§ **Reading passage**
An important characteristic of this family of algorithms is that, by introducing an inexpensive table generation step, they need only a single flattened loop for accessing an array dimension, making the generated code very simple and scalable. However, the loop has a non-uniform access stride, making it more difficult to produce efficient machine code. The pseudocode for a single dimension for each node consists of the following loop:

base = startmem; i=0;
while (base <= lastmem) do
    compute with address base
    base +=  Delta_M[i]; i++;
    if (i == length) i = 0;
enddo

startmem and lastmem are the first and last local memory locations to access; length is the length of the table; Delta_M[i] is the distance between successive local memory locations. All of these values are computed during the table generation step.

We ran some initial experiments (see Section 3.1.1)that clearly established the superiority of the LSU algorithm over the other two in this family in generating tables. Since the RIACS is the only one in this family that discussed the schemes on multi-dimensional case and communications, we combined the LSU's table generation algorithm with those of RIACS's schemes in subsequent experiments, and still call this hybrid algorithm the LSU algorithm.

2.4 Set-theoretic methods

The final family of algorithms is set-theoretic. These are based on treating regular sections of arrays as sets, and on describing the mapping of array elements to processors and the inter-processor communication sets in terms of unions and intersections of regular sections. The two algorithms in this family are the CMU algorithm [13] and the OSU algorithm [4]. Both algorithms produce a two-deep loop nest for each dimension, the outer loop iterating over courses of elements and the inner loop iterating over array elements in a course.

§ **What you need to do**
[1] According to the passage on array-access algorithms, which two algorithms make up the set-theoretic family?
[2] In the passage on array-access algorithms, why did the authors pair the LSU table generation algorithm with the RIACS schemes in later experiments? Answer in one to three sentences.
[3] Carry on the passage on array-access algorithms, starting after its final sentence.

§ **Supplied material**
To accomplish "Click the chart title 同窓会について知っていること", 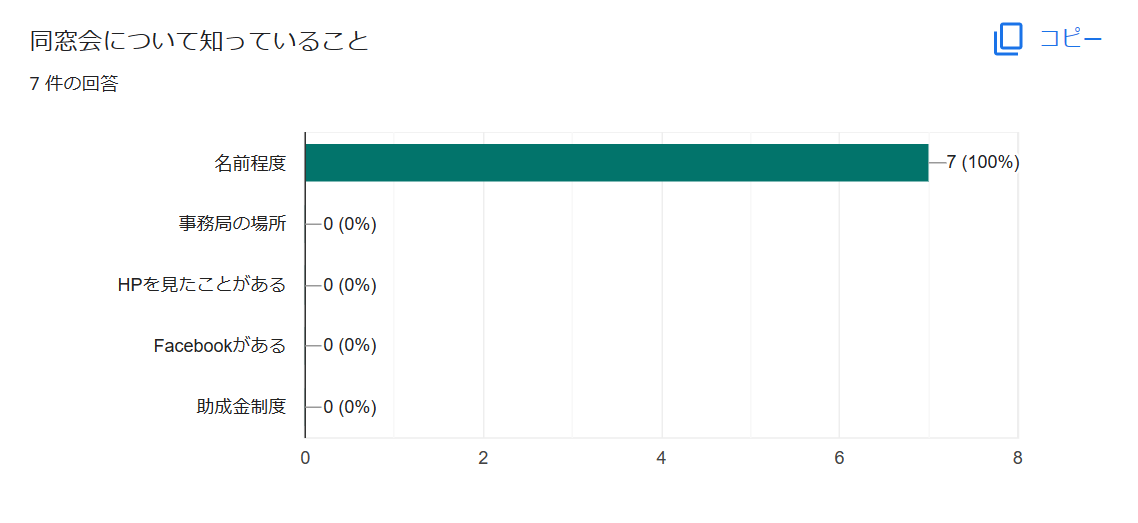I will pos(200,41).
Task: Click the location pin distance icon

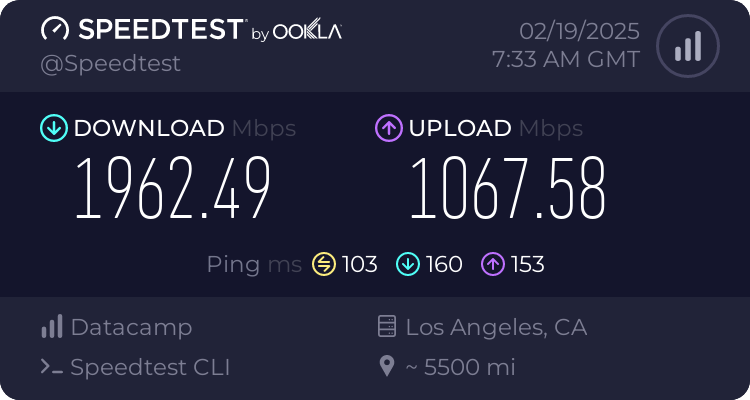Action: point(386,367)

§ **Task answers**
[1] The CMU algorithm and the OSU algorithm.

[2] Their initial experiments showed that the LSU algorithm was clearly better than the other two in its family at generating tables. RIACS was the only algorithm in that family that discussed schemes for the multi-dimensional case and for communications, so they combined LSU's table generation with RIACS's schemes.

[3]
The OSU algorithm is based on viewing a block-cyclic distribution of an array as a composition of a block distribution with a cyclic distribution. Depending on the order of function composition, these are called the virtual-block and virtual-cyclic views. Since the block and cyclic decompositions are easy to analyze, the general case becomes a tedious (but straightforward) algebraic manipulation of unions and intersections of sets. This applies to the determination of quantities such as the local set, the send set, and the receive set of a processor. Although the final values of these quantities are the same, the amount of computation required depends on the views used for the arrays. This is due to the fact that the intersection of two regular sections is a regular section, but this is not true in general of the union of two regular sections; this difference affects the complexity of the algorithm, producing a closed-form expression in one case and a search procedure in the other. The algorithm has a model of these costs, and picks a representation based on its estimate of the lowest of these costs.

The CMU algorithm is essentially the OSU algorithm using only the virtual-cyclic view of data distribution, although it also contains additional algorithms for the block and cyclic special cases. Apart from this view, the two algorithms have subtle implementational differences that result in different constant and per-element overheads.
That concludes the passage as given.